NYC Street Photo .com explores the depths of Contemporary NYC Street Photography. It's a fascinating to practice Street Photography on the streets of New York, armed with a 35mm film camera.
Daniel A. Norman,s preference is a 35mm rangefinder camera, particularly a Leica M7 and a roll of Ilford HP5 plus, Kodak T-Max 100, or even Kodak Ektar 100 color film. A NYC street photographer is like a kid in a candy store in New York City with endless opportunities to create Fine Art and further the practice of NYC Street Photography. The gritty look of analog street photography on black and white film work perfectly with the backdrop that the streets of New York provide.
When exploring Street Photography, the people of NYC become characters in a story that unfolds before the lens of your rangefinder camera. Practicing Film Street Photography in a digital age pays homage to the founders of Street Photography and pushes the user to put more creative energy and substance into each 35mm frame.
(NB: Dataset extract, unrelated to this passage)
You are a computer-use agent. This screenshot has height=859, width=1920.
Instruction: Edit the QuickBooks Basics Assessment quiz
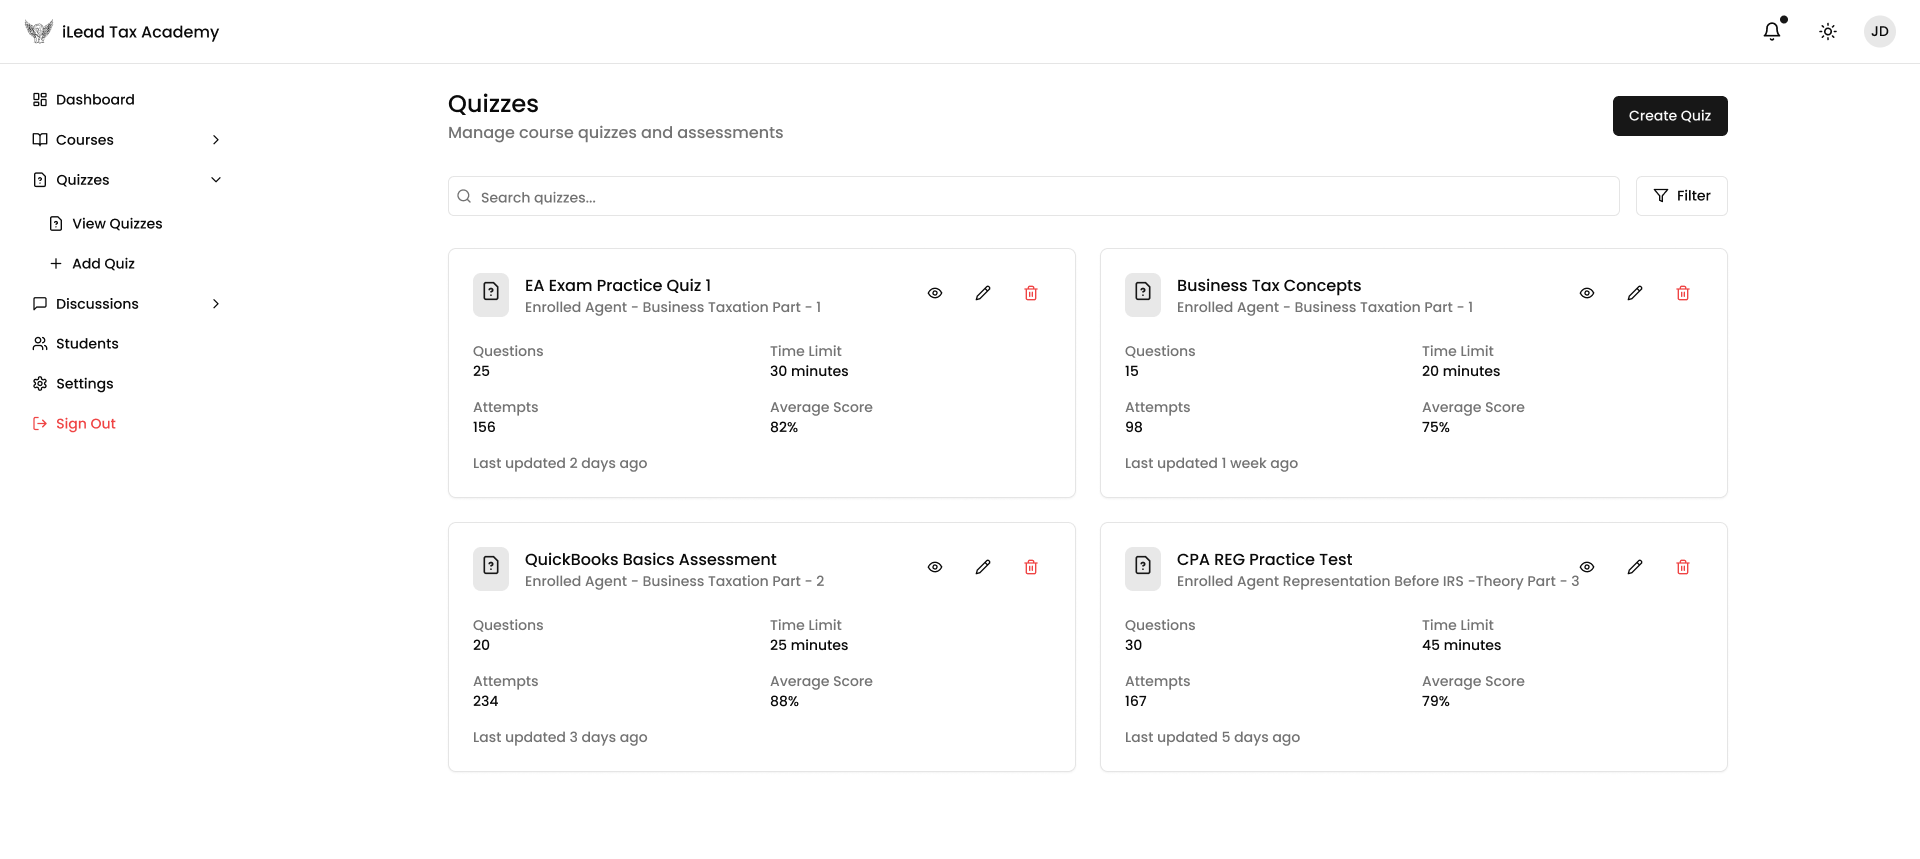(x=982, y=567)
With only 36 frames per roll of film, each image created takes more consideration than with a digital camera, so the end results tend to be more satisfying.
This doesn't mean that there isn't a future in digital street photography. Leica keeps pushing the envelope, and the release of the new Leica M10 is intriguing for anyone who loves street photography.
Prior releases of the digital M rangefinders by Leica have keep many interested in street photography with a digital camera. The laundry list of features on a Leica M10 can make any street photographer drool.
A brand new Leica M10 can easily complement a film Leica M 7 rather than eliminate it or compete with it. To keep one's street photography skills up to par, one should always keep a film rangefinder, whether it be a Leica M3, a Leica M6, a Leica M7, or even a Cosina Voigtlander R3A, loaded with a fresh roll of film. There might be an extra expense to shoot and process 35mm film used for NYC Street Photography, but film photography must not be allowed to die.